For binary operators like + and == there is always the question which of both objects to use for calling the corresponding dunder method. In case of comparisons Python uses the dunder method of the left-hand side operand (up to one minor exception which we don’t discuss here). For arithmetic operations Python always tries the left operand first (again, we omit a minor exception). If it does not have the required dunder method, then Python tries the operand on the right-hand side. If both objects do not have the dunder method, then then interpreter stops with an error.

Binary arithmetic operations might be unsymmetric. Thus, there are two variants of most arithmetic dunder methods: one for applying an operation as the left-hand side operand and one for applying an operation as the right-hand side operand. For addition the methods are called __add__ and __radd__, for multiplication we have __mul__ and __rmul__. Others follow the same scheme.

Operands of Different Types#

Often binary operators shall be applied to objects of different types (adding integer and floating point values, for instance). Even if both objects have the corresponding dunder method, one or both of them could lack code for handling certain object types.

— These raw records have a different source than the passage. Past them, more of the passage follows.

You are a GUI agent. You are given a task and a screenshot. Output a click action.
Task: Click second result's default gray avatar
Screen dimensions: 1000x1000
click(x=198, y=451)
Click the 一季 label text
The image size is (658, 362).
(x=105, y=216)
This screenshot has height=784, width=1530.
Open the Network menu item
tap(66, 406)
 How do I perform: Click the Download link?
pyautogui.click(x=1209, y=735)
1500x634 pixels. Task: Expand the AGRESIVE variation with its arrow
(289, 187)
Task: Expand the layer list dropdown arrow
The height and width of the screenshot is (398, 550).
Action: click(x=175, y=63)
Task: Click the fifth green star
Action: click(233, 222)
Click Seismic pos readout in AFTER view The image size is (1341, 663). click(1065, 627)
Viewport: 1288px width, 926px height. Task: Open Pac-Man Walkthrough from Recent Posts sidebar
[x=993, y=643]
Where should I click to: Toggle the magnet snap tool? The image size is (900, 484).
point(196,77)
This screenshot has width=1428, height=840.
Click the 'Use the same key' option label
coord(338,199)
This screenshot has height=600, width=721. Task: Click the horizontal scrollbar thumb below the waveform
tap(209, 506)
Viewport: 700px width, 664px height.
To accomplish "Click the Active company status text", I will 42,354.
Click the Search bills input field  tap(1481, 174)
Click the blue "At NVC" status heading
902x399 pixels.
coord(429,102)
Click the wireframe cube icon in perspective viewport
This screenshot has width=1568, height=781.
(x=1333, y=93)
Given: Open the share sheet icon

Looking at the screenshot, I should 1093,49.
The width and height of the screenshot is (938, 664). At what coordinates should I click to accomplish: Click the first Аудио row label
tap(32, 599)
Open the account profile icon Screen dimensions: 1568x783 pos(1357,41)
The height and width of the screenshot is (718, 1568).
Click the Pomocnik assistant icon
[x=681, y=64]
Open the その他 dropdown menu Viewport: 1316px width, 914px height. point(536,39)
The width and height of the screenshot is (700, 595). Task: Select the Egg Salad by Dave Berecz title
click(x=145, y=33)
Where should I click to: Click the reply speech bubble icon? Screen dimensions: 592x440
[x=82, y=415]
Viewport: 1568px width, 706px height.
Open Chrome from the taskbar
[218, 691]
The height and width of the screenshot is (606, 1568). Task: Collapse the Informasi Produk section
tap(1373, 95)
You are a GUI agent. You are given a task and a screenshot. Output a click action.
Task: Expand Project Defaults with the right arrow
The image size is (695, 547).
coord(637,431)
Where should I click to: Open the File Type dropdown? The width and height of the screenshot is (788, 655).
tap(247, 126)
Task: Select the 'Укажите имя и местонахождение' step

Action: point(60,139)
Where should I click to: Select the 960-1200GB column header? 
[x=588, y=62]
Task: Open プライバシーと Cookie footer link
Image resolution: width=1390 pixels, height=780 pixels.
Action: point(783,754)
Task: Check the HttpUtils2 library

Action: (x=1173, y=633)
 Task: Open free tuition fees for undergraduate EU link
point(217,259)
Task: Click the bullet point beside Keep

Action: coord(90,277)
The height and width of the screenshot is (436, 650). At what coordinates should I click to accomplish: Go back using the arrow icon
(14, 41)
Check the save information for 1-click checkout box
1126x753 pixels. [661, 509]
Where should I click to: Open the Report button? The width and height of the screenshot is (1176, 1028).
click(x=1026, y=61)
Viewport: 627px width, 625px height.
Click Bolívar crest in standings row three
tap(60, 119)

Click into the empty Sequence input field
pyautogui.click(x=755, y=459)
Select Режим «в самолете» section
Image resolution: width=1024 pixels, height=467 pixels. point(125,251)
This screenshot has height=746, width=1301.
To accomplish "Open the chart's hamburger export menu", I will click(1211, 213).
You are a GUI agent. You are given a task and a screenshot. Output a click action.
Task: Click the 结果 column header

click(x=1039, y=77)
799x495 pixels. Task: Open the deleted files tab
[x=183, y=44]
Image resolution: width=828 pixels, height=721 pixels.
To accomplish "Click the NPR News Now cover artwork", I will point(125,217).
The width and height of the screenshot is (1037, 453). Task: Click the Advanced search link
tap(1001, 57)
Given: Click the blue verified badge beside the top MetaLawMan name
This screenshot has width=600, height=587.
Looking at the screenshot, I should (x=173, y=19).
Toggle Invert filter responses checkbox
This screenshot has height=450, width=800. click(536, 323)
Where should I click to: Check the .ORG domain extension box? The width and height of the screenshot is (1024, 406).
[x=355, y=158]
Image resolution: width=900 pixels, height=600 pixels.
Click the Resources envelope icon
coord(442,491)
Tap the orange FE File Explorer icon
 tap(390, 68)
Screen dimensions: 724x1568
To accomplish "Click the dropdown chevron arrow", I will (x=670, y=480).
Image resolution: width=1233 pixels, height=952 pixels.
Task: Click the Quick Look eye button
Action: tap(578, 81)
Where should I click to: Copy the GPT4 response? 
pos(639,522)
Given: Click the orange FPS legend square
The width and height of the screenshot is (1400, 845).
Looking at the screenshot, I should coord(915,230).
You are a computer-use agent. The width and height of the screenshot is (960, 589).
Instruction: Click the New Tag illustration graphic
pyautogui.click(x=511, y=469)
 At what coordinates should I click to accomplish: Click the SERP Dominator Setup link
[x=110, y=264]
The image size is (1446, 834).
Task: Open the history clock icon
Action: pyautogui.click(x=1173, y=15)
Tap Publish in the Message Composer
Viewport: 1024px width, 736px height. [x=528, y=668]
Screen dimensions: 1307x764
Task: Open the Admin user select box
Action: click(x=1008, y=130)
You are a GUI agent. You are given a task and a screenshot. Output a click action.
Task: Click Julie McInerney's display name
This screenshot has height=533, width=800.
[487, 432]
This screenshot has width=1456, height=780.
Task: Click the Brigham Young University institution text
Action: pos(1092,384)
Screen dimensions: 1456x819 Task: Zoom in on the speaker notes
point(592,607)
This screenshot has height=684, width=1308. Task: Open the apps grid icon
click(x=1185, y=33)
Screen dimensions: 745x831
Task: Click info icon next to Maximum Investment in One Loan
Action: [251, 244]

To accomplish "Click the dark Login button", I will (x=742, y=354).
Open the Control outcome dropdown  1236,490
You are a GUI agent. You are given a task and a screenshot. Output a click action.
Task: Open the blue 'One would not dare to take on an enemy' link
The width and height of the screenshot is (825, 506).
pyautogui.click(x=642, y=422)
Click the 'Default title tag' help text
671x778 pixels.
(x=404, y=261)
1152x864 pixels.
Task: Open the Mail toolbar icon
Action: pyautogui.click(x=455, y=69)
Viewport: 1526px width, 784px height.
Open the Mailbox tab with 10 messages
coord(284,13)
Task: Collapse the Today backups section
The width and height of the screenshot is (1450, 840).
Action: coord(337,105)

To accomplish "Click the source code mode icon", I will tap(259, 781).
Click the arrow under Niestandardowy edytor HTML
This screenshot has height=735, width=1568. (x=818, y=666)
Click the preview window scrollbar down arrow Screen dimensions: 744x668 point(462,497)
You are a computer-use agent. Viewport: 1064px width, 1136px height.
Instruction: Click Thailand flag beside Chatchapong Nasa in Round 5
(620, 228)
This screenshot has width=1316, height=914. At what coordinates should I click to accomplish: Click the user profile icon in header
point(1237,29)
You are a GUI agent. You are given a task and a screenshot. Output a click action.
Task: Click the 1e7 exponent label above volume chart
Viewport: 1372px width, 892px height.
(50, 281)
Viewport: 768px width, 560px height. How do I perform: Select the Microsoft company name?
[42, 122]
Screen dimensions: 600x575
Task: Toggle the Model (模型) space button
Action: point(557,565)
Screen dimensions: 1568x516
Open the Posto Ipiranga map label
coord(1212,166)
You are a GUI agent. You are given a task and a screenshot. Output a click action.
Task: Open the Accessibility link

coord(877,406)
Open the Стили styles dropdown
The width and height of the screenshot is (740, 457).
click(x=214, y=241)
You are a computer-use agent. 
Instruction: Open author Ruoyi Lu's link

In such a case Python calls the dunder method and the method returns NotImplemented to signal that it doesn’t know how to handle the other operand. Then the interpreter tries the dunder method of the other operand. If it returns NotImplemented, too, then the interpreter stops with an error. The __add__ function of integer objects cannot handle float objects, but __add__ of float objects can handle integers, for example:

a = 2
b = 1.23
print(a.__add__(b))
print(b.__add__(a))
NotImplemented
3.23

Writing a + b in the example above first calls a.__add__(b), which returns NotImplemented, then b.__radd__. With b + a the first call goes to b.__add__ and no second call (to a.__radd__) is required.

An example of beneficial use of Python’s flexible mechanism for customizing operators is discussed in the project on Vector Multiplication.